11.6.1. Exercise 11.1#

After defining, in a dedicated library, a linear function \(\phi(x, \theta)\) with two parameters \(\theta\):

  • Write a program that generates a set of 10 pairs \((x_i, y_i)\) such that the points \(x_i\) are randomly distributed along the horizontal axis between 0 and 10, and the points \(y_i\) are constructed using the formula \(y_i = \phi(x_i, \theta) + \epsilon_i\).

  • Plot the obtained sample, including the expected error bars.

# the model to be used for the exercise

def func (x, m, q) :
    '''
    reference model to be fitted
    '''
    return m * x + q

# initial parameters of the problem

m_true = 0.5
q_true = 1.1
epsilon_sigma = 0.3

from matplotlib import pyplot as plt
import numpy as np
from myrand import generate_TCL_ms

epsilons = generate_TCL_ms (0., epsilon_sigma, 10)

x_coord = np.arange (0, 10, 1)
y_coord = np.zeros (10)
for i in range (x_coord.size) :
    y_coord[i] = func (x_coord[i], m_true, q_true) + epsilons[i]

sigma_y = epsilon_sigma * np.ones (len (y_coord))
    
fig, ax = plt.subplots ()
ax.set_title ('linear model', size=14)
ax.set_xlabel ('x')
ax.set_ylabel ('y')
ax.errorbar (x_coord, y_coord, xerr = 0.0, yerr = sigma_y, linestyle = 'None', marker = 'o') 
plt.show ()
../../../_images/7de2bff68ff9558313d2b1186149b386df7a7a167ab74aebb7572c26014866fc.png

11.6.2. Exercise 11.2#

Use the iMinuit library to perform a fit on the simulated sample.

  • Check if the fit was successful.

  • Print the values of the determined parameters and their sigmas on the screen.
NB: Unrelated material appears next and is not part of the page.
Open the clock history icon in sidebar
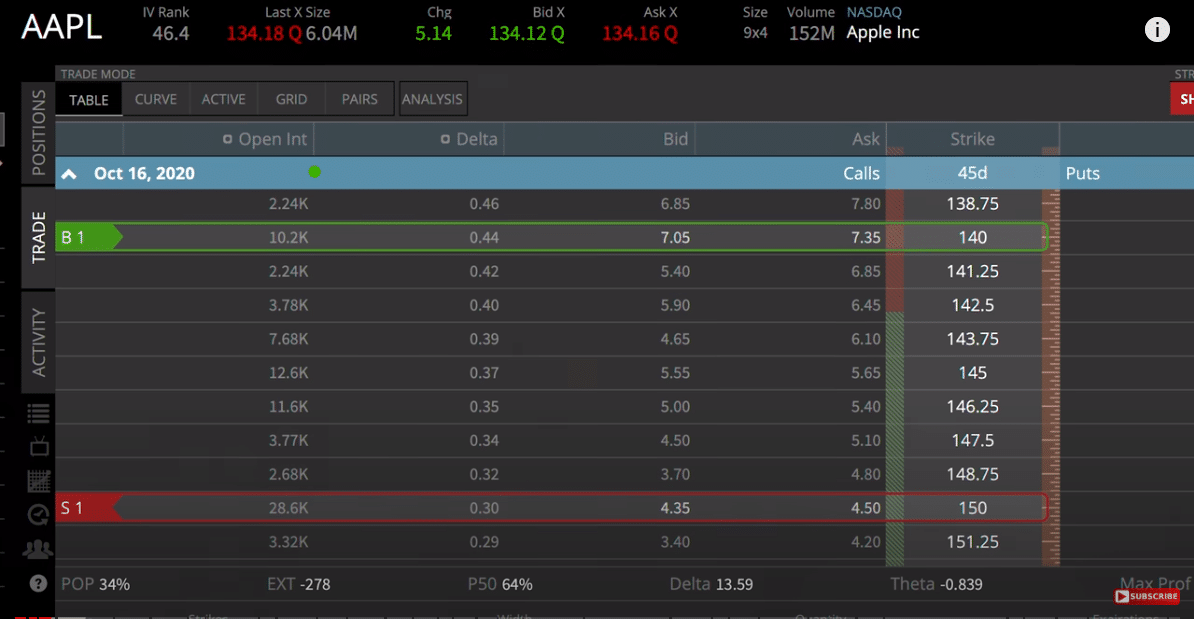Image resolution: width=1194 pixels, height=619 pixels. pyautogui.click(x=38, y=515)
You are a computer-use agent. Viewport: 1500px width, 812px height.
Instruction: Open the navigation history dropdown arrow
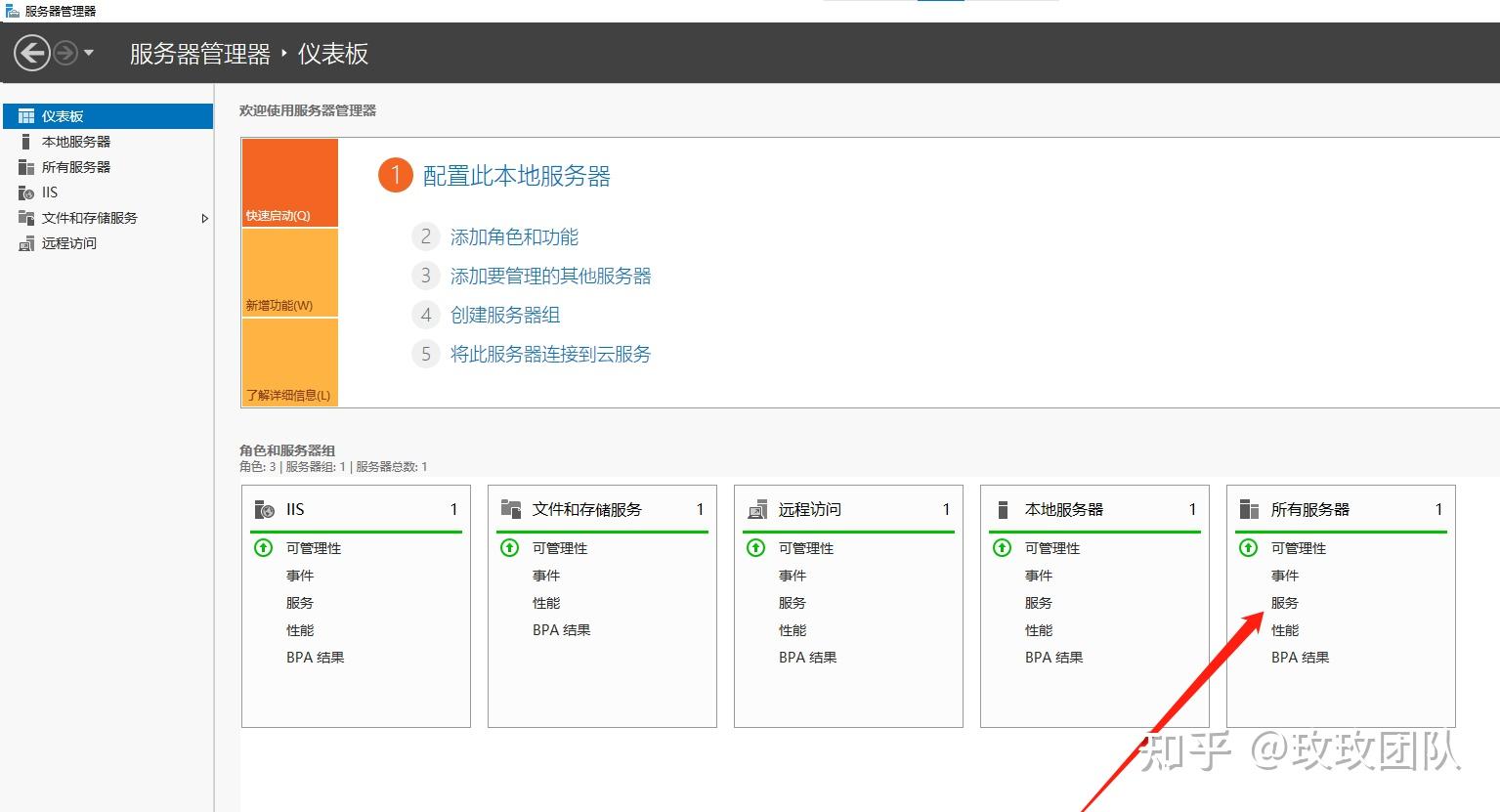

from iminuit import Minuit
from iminuit.cost import LeastSquares

# generate a least-squares cost function
least_squares = LeastSquares (x_coord, y_coord, sigma_y, func)
my_minuit = Minuit (least_squares, m = 0, q = 0)  # starting values for m and q
my_minuit.migrad ()  # finds minimum of least_squares function
my_minuit.hesse ()   # accurately computes uncertainties
# NB: adding additional instructions prevents the automatic visualisation of the fit result
Migrad
FCN = 6.225 (χ²/ndof = 0.8) Nfcn = 40
EDM = 3.64e-21 (Goal: 0.0002)
Valid Minimum Below EDM threshold (goal x 10)
No parameters at limit Below call limit
Hesse ok Covariance accurate
Name Value Hesse Error Minos Error- Minos Error+ Limit- Limit+ Fixed
0 m 0.511 0.033
1 q 1.04 0.18
m q
m 0.00109 -0.0049 (-0.843)
q -0.0049 (-0.843) 0.0311
2024-11-17T07:55:51.757037 image/svg+xml Matplotlib v3.7.5, https://matplotlib.org/ 
# information about the function minimum can be directly accessed with Minuit.fmin
my_minuit.fmin
Migrad
FCN = 6.225 (χ²/ndof = 0.8) Nfcn = 40
EDM = 3.64e-21 (Goal: 0.0002)
Valid Minimum Below EDM threshold (goal x 10)
No parameters at limit Below call limit
Hesse ok Covariance accurate 
# global characteristics of the fit
is_valid = my_minuit.valid
print ('success of the fit: ', is_valid)

success of the fit:  True

# fit parameters
for par, val, err in zip (my_minuit.parameters, my_minuit.values, my_minuit.errors) :
    print(f'{par} = {val:.3f} +/- {err:.3f}') # formatted output
    
m_fit = my_minuit.values[0]
q_fit = my_minuit.values[1]

m = 0.511 +/- 0.033
q = 1.044 +/- 0.176

11.6.3. Exercise 11.3#

  • Calculate the value of \(Q^2\) using the points and the fitted function obtained in the previous exercise.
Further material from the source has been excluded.